Я.А. Фельдман: Спасибо докладчику за прекрасный доклад, спасибо, Александру Александровичу. Давайте попробуем сопоставить доклад и предыдущее выступление и обратить внимание вот на что. С одной стороны докладчик не видит XX века вообще – это не история. Тем более он не может понять поэтому, что происходит в XXI веке, а вот предыдущий выступающий сказал, что именно это и надо понять. Я еще такую тут фразу записал «тонкости не для уха», поэтому давайте я нарисую….(рисует)

В чем специфика? Начинаем мы снизу, с Фактов, вот просто доклад был в основном построен на фактах…

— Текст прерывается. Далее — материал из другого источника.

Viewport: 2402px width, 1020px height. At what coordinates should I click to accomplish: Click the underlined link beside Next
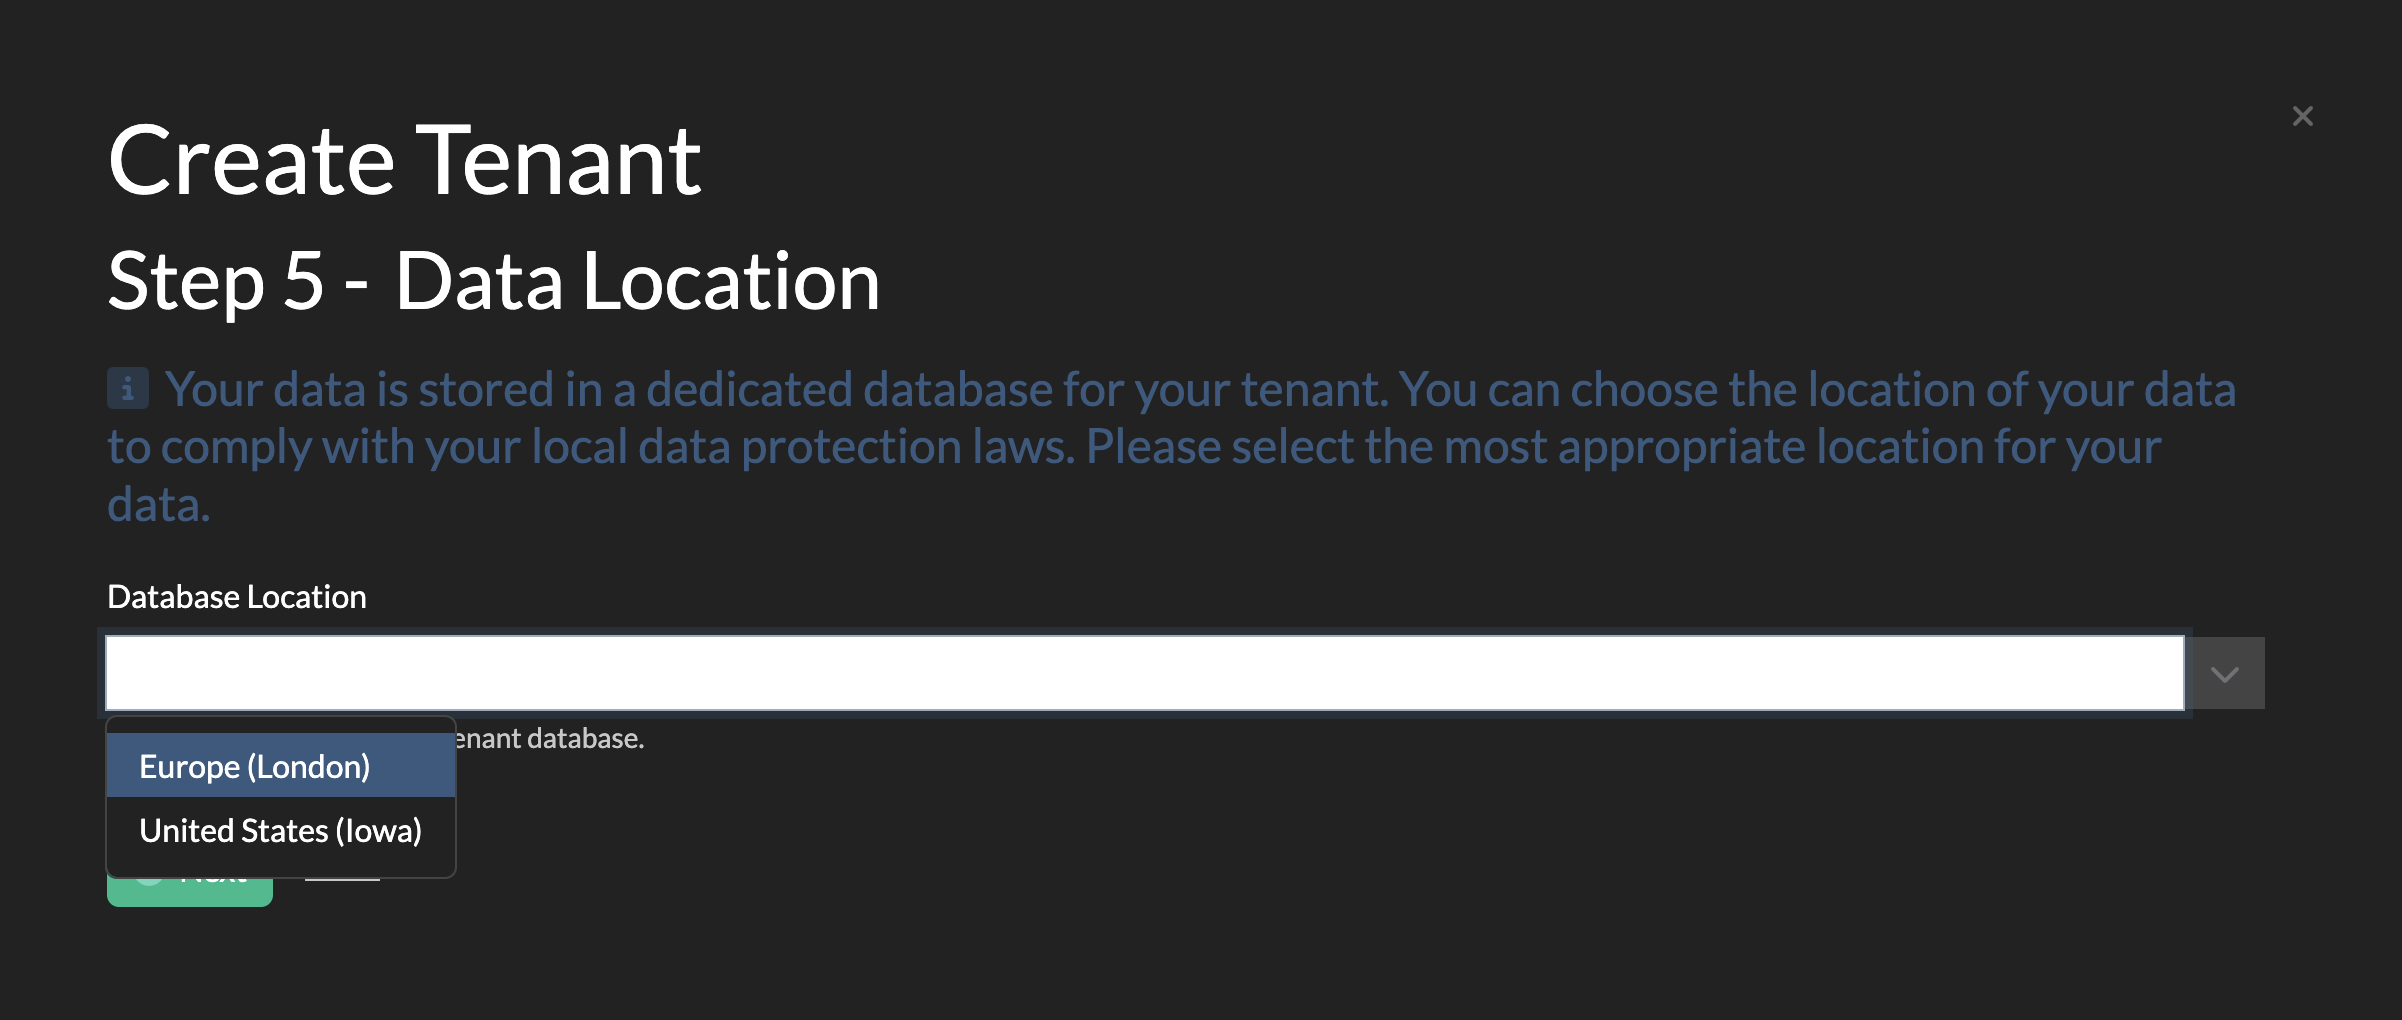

Из зала: Доклад не был построен на фактах.

Я.А. Фельдман: Прошлый, не этот, две недели назад. Но есть другой полюс – это Смысл. От фактов к смыслам так просто не перепрыгнешь, тут еще есть две ступени – Обобщение и Понятия. Вот один из спрашивающих сказал, что здесь «все плывет и переливается» – это происходит потому, что мы от Смысла перескакиваем к Обобщению и обратно, у нас нет тут сущности, отношений в том, что было. Но это специфический стиль данного доклада. Но это, вообще говоря, не единственный возможный стиль в философии. А идеальным является, вообще говоря, вот такой стиль – когда если вы посмотрите, что делал Сократ, он брал конкретный факт, строил Обобщения, потом Понятия, а потом Смысл, потом шел туда и обратно. Эталон для философа. Но обязательно вот эта часть должна быть разработана и она должна быть разработана на материале, который нас больше всего интересует – XX-XXI век.

          

Ну и в последние десять секунд скажу, что то, что я докладывал, находилось вообще-то в этой части. Я говорю о Смыслах и Понятиях, но мое слабое место было в том, что не было Фактов и не было Обобщений. Вот я нашел интересный материал, который покрывает вот эту часть, связан именно с Фактами и обобщениями. И если вот это состыковать, что я думаю мне удастся, если у меня будет возможность выступить, то получиться более-менее приличная конструкция о XX и XXI веке. Спасибо!

А.А. Ермичёв: Спасибо!

Аплодисменты

А.А. Ермичёв: Кто еще хотел бы высказаться?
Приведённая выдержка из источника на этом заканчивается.